I show up and face myself everyday whether I am happy or sad or anything in between. I just go and surrender to what is.
I listen intently to what the teacher has to say and know I am exactly where I need to be. It feels like life school. Reminders of truths I know but have forgotten.
Her words have healed me and helped me process.
There have been many days where I have layed in shavasana and cried. Tears running down my face as I feel my heart. As I listen to my heart.
Whenever I am in a difficult pose, I think of a situation in life that’s I am having a hard time accepting. I let the situation become the pose and try to find grace and determination in it.
At times I would need to lay down and feel what was coming up while others went on with their workout.
I can no longer hold in my feelings. If they come up, I can’t wear a mask to make others feel more comfortable.

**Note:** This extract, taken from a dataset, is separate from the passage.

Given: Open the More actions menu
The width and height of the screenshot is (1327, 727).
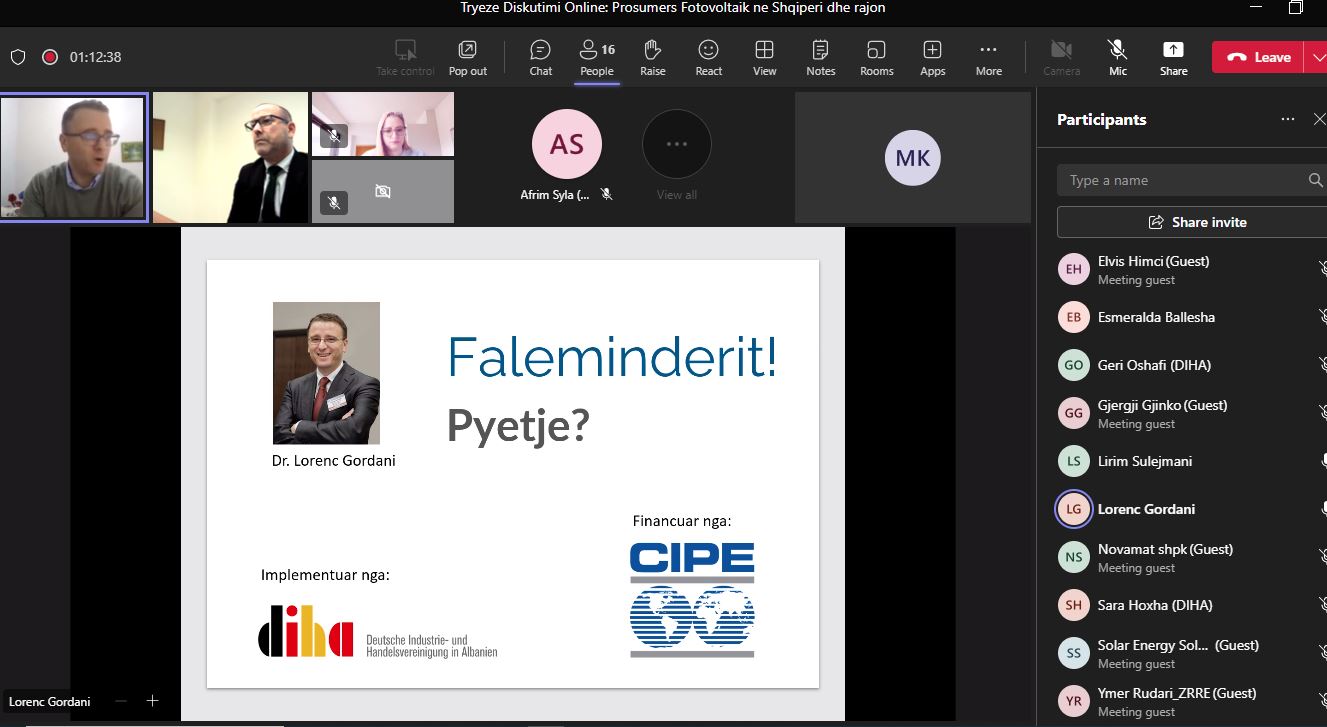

One day I went I felt broken emotionally. I sat in the back of class. My body was capable of finishing the class but it wasn’t what I needed. I needed to feel what was brewing inside. I layed down and stayed there for the remainder of class. I went deep into my soul and felt all of it. I was in the yoga of my mind. It was exactly what I needed at the moment. When I would come out of it at times I felt the need to get up and work out. To not just lay in class. Then I would remind myself that I was there for me, not to prove myself or abilities to others.
I was there to listen to me, to witness me.
30 days of yoga have given me an awareness I didn’t have before.
It has taught me that I am
Ok right where I am. That some days are easy and some days are hard.
That there are people that will accept you just as you are. That I can keep promises to myself. That there is no perfection but there is progress.
That having a toned body means nothing if you don’t have a clear head.
That I am special and so is everyone else.
That I will be in- tension in my intention and it’s for me to find peace in it.
That love is all that really matters and that taking time to be aware of that is what brings you more love.
I am so grateful for this experience and have to thank Lulu and waves yoga Kauai for allowing me the space and sharing so much truth daily with me.